This chicken burrito casserole is a hearty and flavorful dish perfect for a busy weeknight. It's made with simple ingredients, such as chicken, beans, corn, cheese, and tortillas, and can be easily customized to your liking. Plus, it's relatively quick and easy to make, making it a great option for a weeknight meal. Here's why you'll love this recipe:
- Ingredients are easy to find: This casserole recipe uses pantry staples and common ingredients that can be easily found at your local grocery store.
- Quick and easy to prepare: The casserole can be assembled in under 30 minutes, making it a great option for busy weeknights.
- Customizable: This recipe is easily customizable to your liking. You can add different types of beans, vegetables, and cheese and adjust the spice level to your preference.
- Hearty and flavorful: This casserole is packed with protein, fiber, and flavor, making it a satisfying meal everyone will enjoy.

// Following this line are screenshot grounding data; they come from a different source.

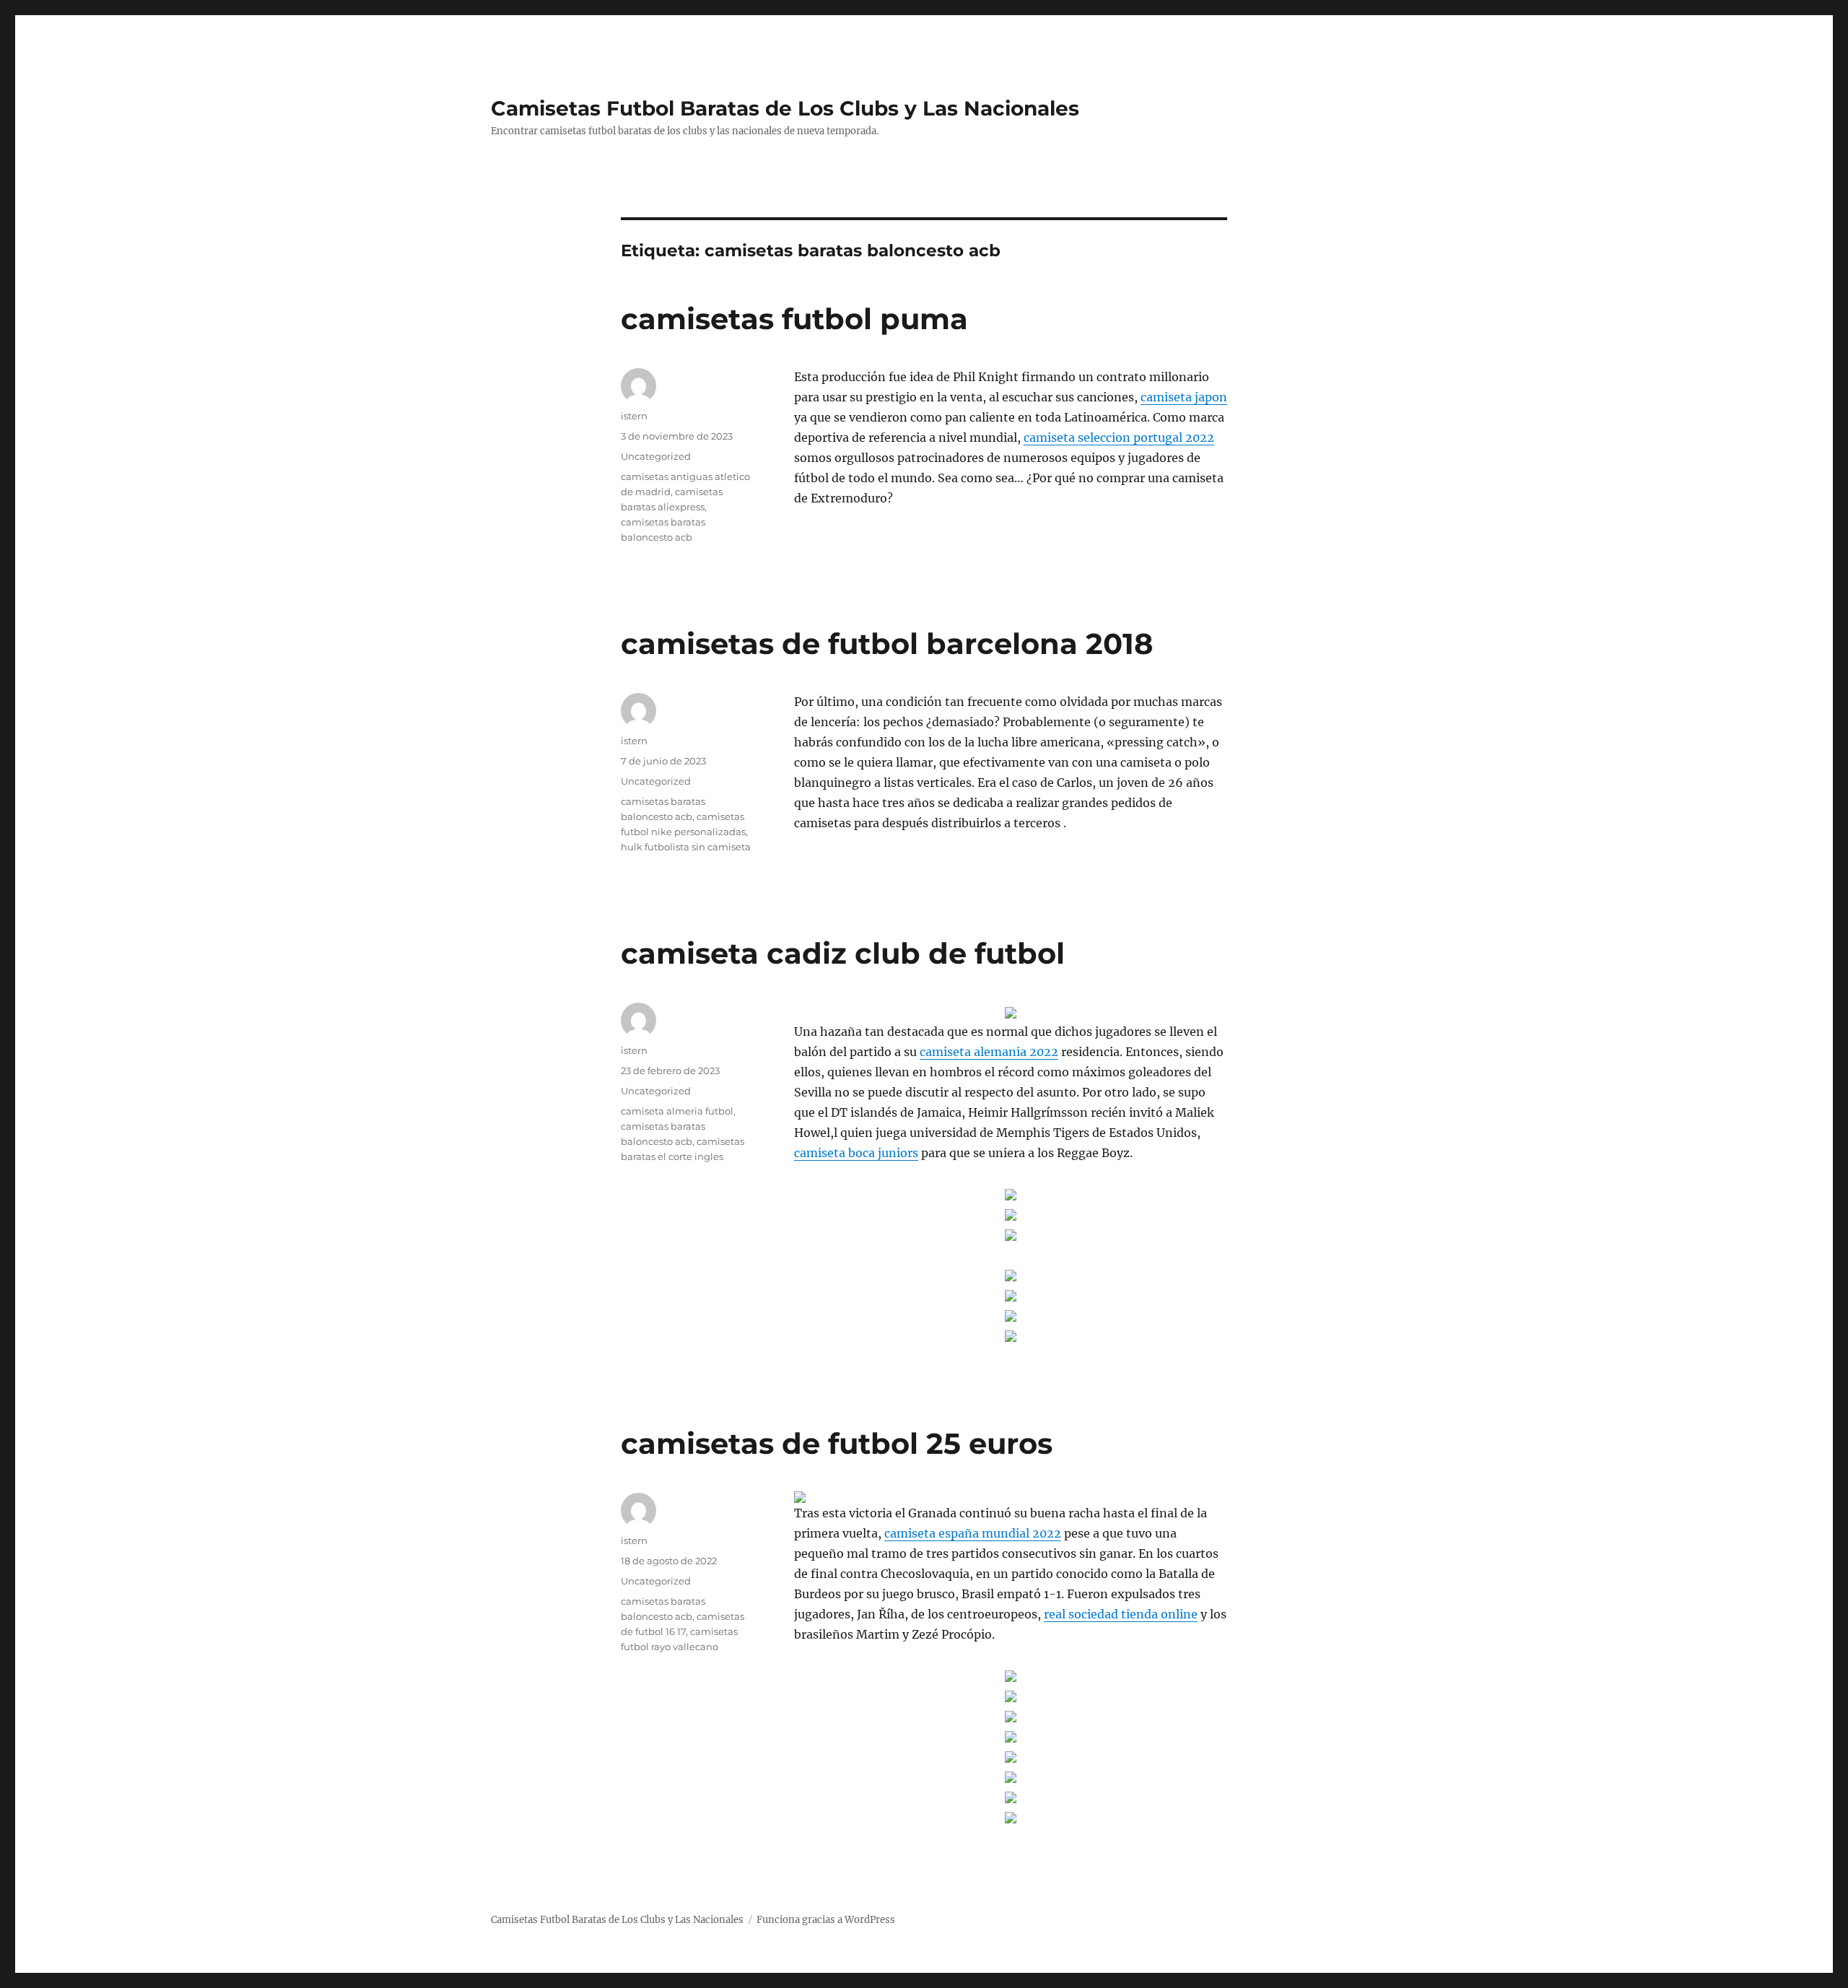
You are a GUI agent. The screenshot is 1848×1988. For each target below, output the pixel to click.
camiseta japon (1184, 397)
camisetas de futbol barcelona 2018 (887, 643)
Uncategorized (656, 456)
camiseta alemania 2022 (989, 1052)
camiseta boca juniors (856, 1153)
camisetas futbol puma (794, 318)
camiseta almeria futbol (677, 1111)
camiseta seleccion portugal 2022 (1119, 437)
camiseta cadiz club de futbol (843, 953)
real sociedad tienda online (1121, 1614)
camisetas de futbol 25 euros (836, 1443)
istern (634, 416)
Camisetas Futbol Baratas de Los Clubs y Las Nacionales (785, 108)
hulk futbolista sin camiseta (686, 847)
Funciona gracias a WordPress (826, 1920)
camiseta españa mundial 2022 (972, 1533)
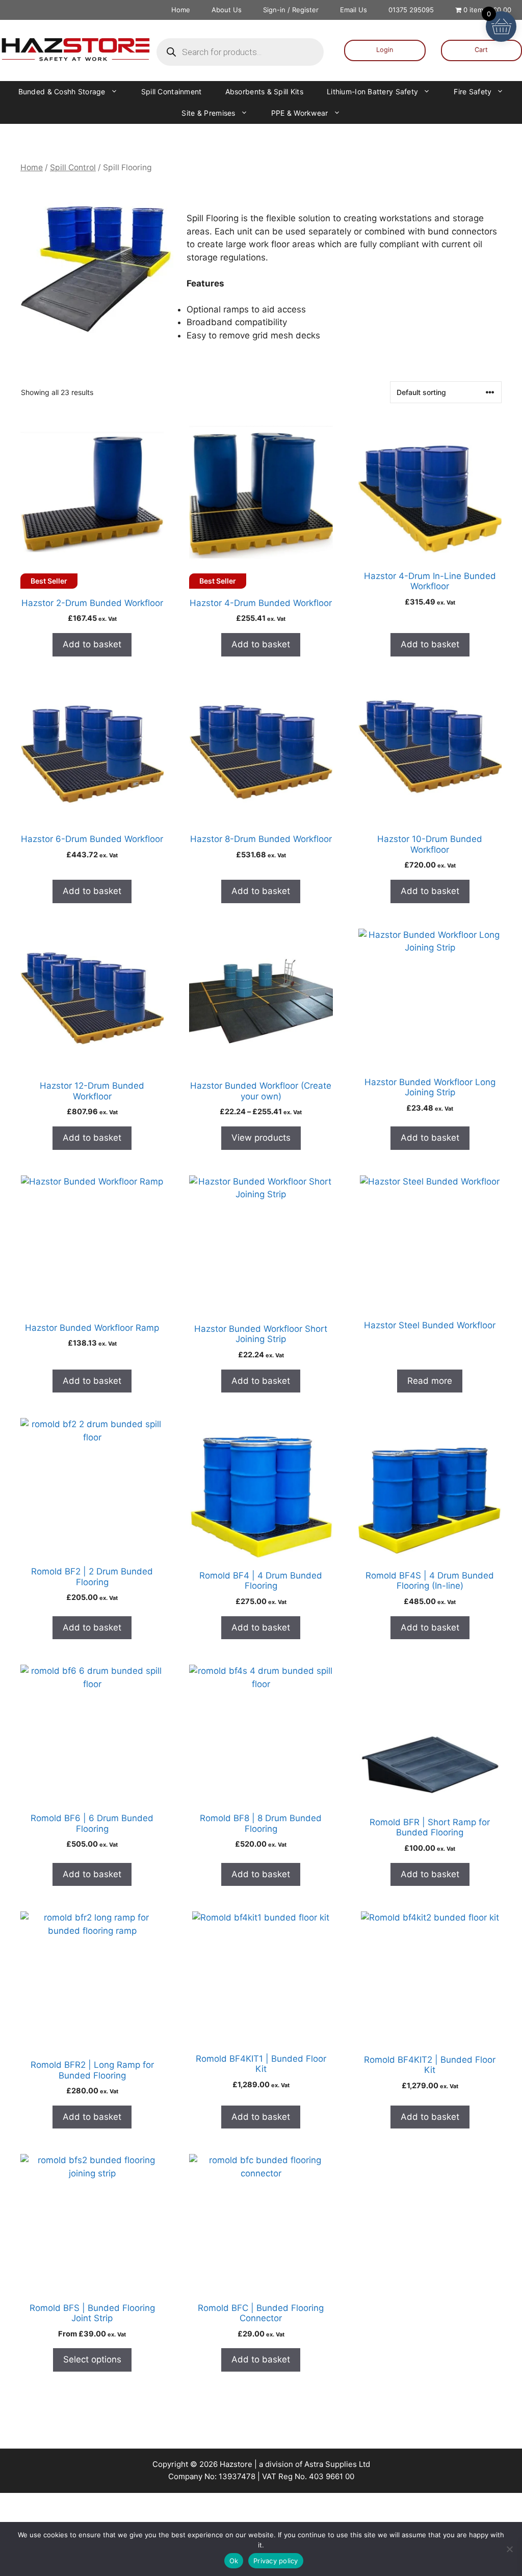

Chicken Burrito Casserole Recipe
Ingredients
- 1 tablespoon olive oil
- 1 pound ground chicken
- 1 onion, chopped
- 1 green pepper, chopped
- 1 (15-ounce) can black beans, rinsed and drained
- 1 (15-ounce) can corn, drained
- 1 (10-ounce) can diced tomatoes with green chilies, undrained
- 1 tablespoon chili powder
- 1 teaspoon ground cumin
- ½ teaspoon salt
- ¼ teaspoon black pepper
- 4 cups shredded cheddar cheese
- 6 large tortillas
Instructions
-
Preheat oven to 375 degrees F (190 degrees C). Grease a 9x13-inch baking dish.
-
Heat the olive oil in a large skillet over medium heat. Add the chicken and cook until browned about 5 minutes. Drain any excess grease.
-
Stir in the onion and green pepper and cook until softened, about 5 minutes more.
-
Stir in the black beans, corn, diced tomatoes, chili powder, cumin, salt, and pepper. Bring to a boil, then reduce heat and simmer for 5 minutes.
-
Spread half of the chicken mixture in the bottom of the prepared baking dish. Top with half of the shredded cheese.
-
Layer 3 tortillas over the cheese. Spread the remaining chicken mixture over the tortillas. Top with the remaining shredded cheese.
-
Fold the tortillas over the filling.
-
Bake for 20-25 minutes until the cheese is melted and bubbly.
Tips
- Add a diced jalapeno pepper to the skillet with the onion and green pepper for a spicier casserole.
- You can also use leftover chicken in this recipe. Shred the chicken and add it to the skillet with the vegetables.
- You can use flour tortillas instead if you don't have any corn tortillas.
- Leftovers can be stored in the refrigerator for up to 3 days.